I misstyped, double checking I do have uint16 data. Good to know that we need to be testing at least ~300 planes to reproduce this.

codezbq commented 1 year ago

I misstyped, double checking I do have uint16 data. Good to know that we need to be testing at least ~300 planes to reproduce this.

@dstansby Sorry I may not made it clear. Because the data was about the whole brain, the first ~300 planes was the ones without much signal. And after that, the planes with signal come, and the time rockets up. So when I tested it by letting it start from my 300th plane, then it got a huge time consuming of every plane from the beginning. So there may not be accumulated stuff to drag down the speed.
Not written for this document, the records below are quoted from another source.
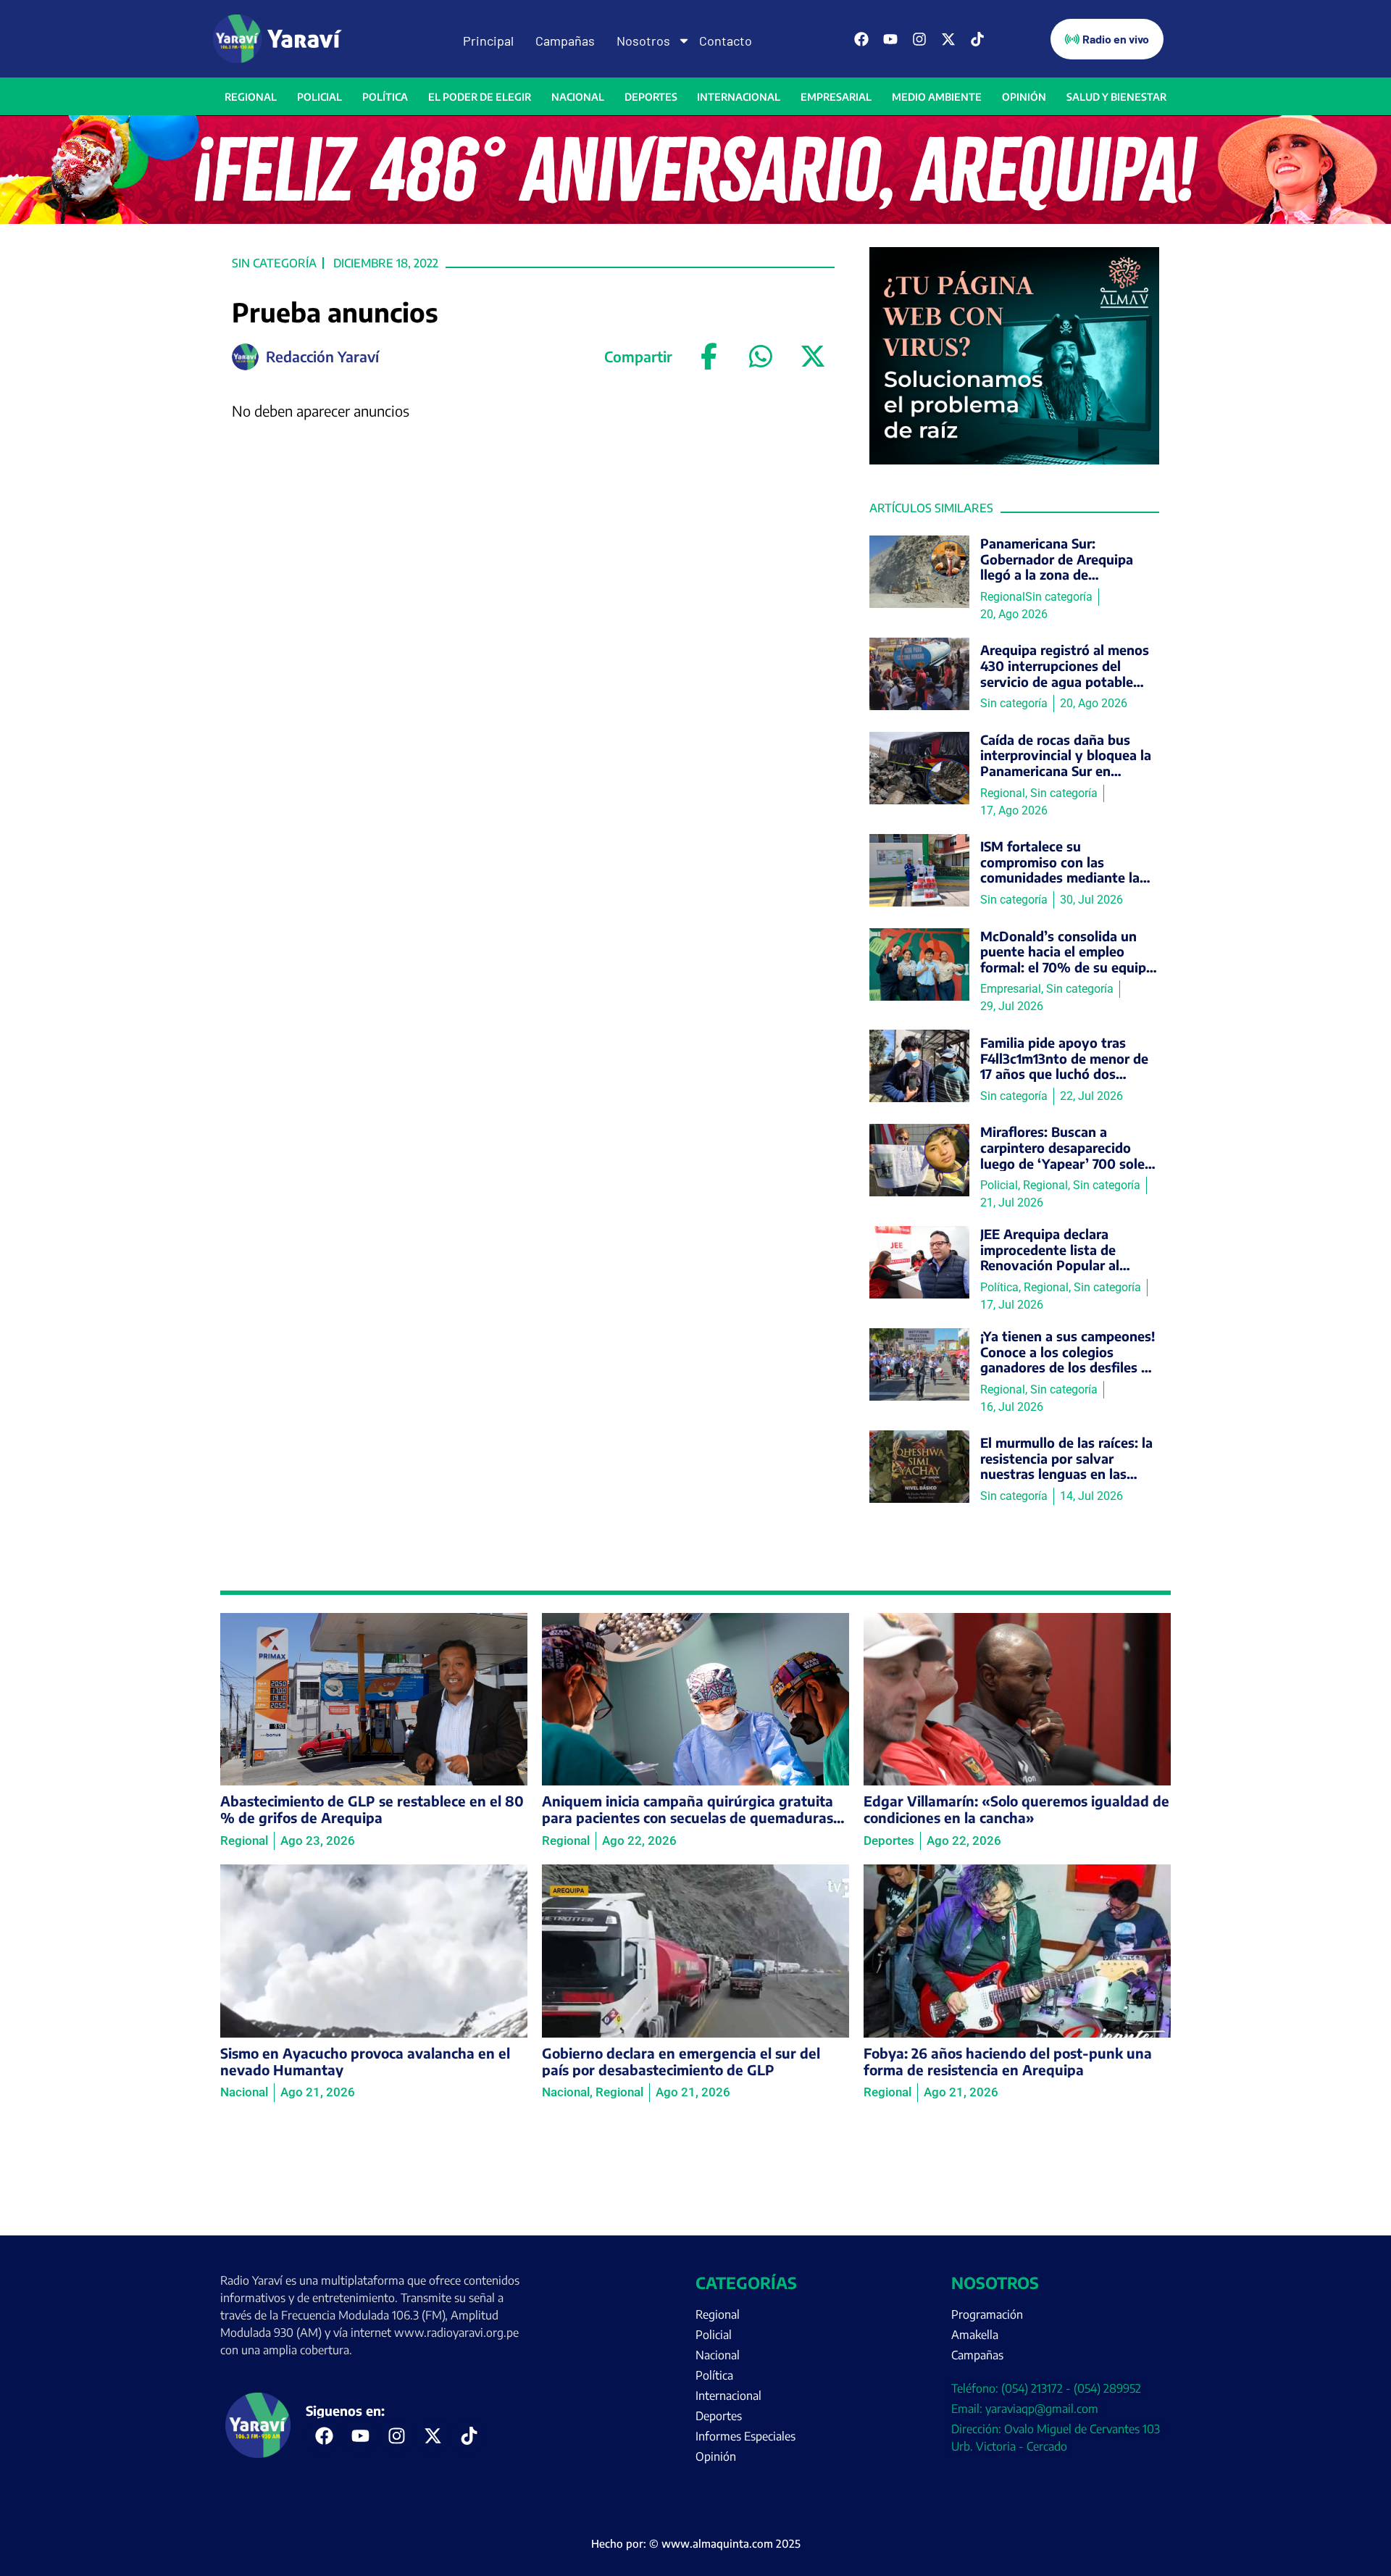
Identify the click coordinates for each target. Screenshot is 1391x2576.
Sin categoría (274, 263)
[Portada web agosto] (695, 219)
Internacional (738, 97)
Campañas (565, 41)
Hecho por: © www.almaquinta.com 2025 (696, 2543)
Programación (987, 2314)
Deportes (651, 97)
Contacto (725, 41)
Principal (488, 41)
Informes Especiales (745, 2436)
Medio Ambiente (937, 97)
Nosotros (643, 41)
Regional (251, 97)
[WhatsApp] (760, 356)
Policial (319, 97)
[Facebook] (861, 39)
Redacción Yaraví (322, 356)
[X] (813, 356)
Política (385, 97)
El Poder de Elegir (479, 97)
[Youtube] (890, 39)
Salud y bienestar (1116, 97)
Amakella (974, 2334)
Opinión (1024, 97)
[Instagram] (919, 39)
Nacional (577, 97)
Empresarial (836, 97)
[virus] (1014, 460)
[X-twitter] (948, 39)
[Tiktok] (977, 39)
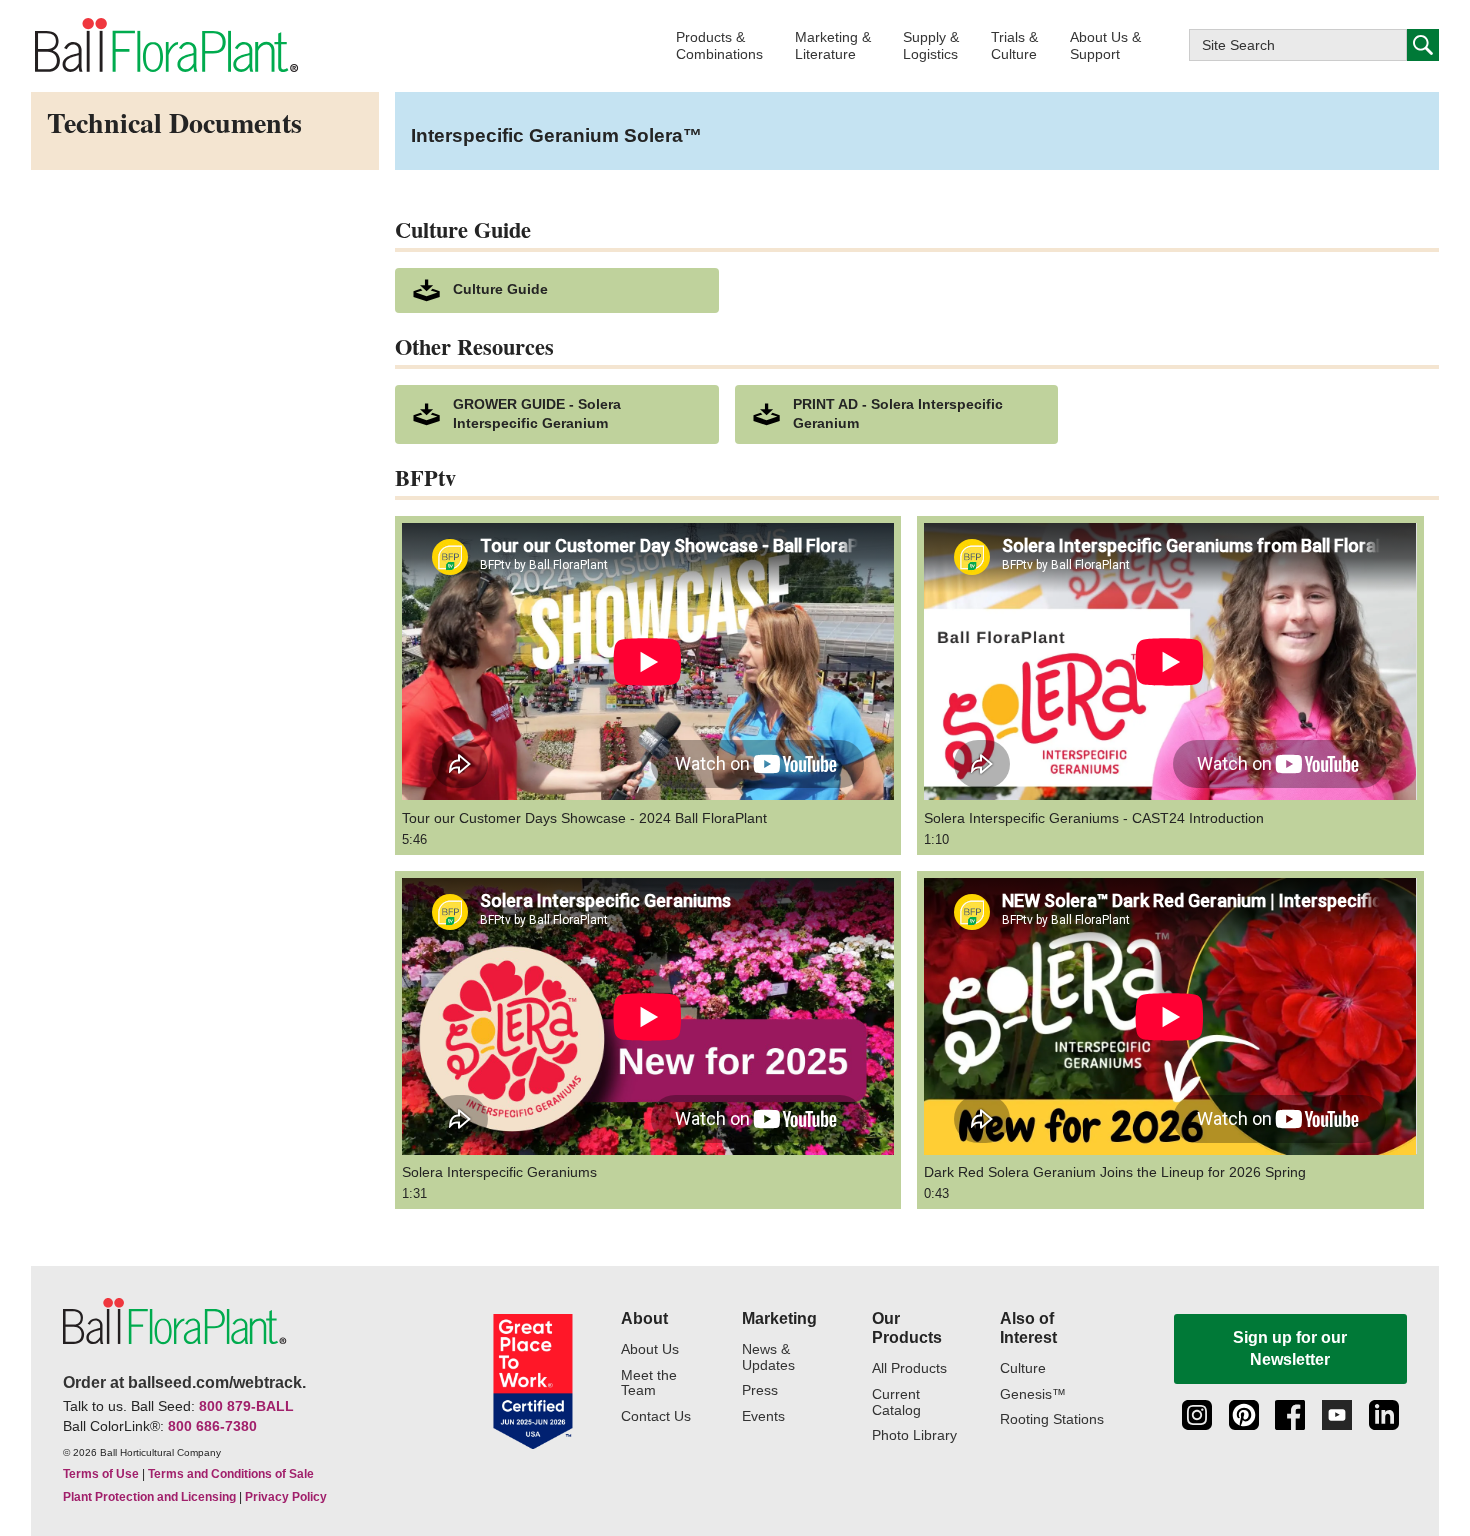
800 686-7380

adamltyson commented 1 year ago

@codezbq that's great to hear (for us, not so great for you!). I wonder if we can detect this somehow and provide a warning? I also wonder if this is something that can be improved by changing the cell detection parameters?

alessandrofelder commented 1 year ago

Thanks for keeping us up-to-date @codezbq . Like Adam, I am wondering whether you can exclude those spots by playing with the cell detection parameters, especially if they are a different size to the neurons you are trying to detect?

codezbq commented 1 year ago

Oh hey. One month ago I tried to go with the reply in the topic on Image.sc [RAM overload crashing with “BrokenPipeError: [Errno 32] Broken pipe”]) and installed the version 0.4.20 to test it. I didn't realize it wasn't the newest version. Now I updated it to the newest 0.4.21 version and the problem got solved. So it doesn't matter with the tiny spots. The time consuming and everything goes well, even there're so many tiny spots artifacts on our data. Anyway no problem for running now. Now the problem is to adjust the parameters to get the best result.

adamltyson commented 1 year ago

That's weird, 0.4.21 shouldn't be any different in terms of performance, it was just released to fix a bug with something else. Going to close this issue, but please let us know if you have any further problems @codezbq.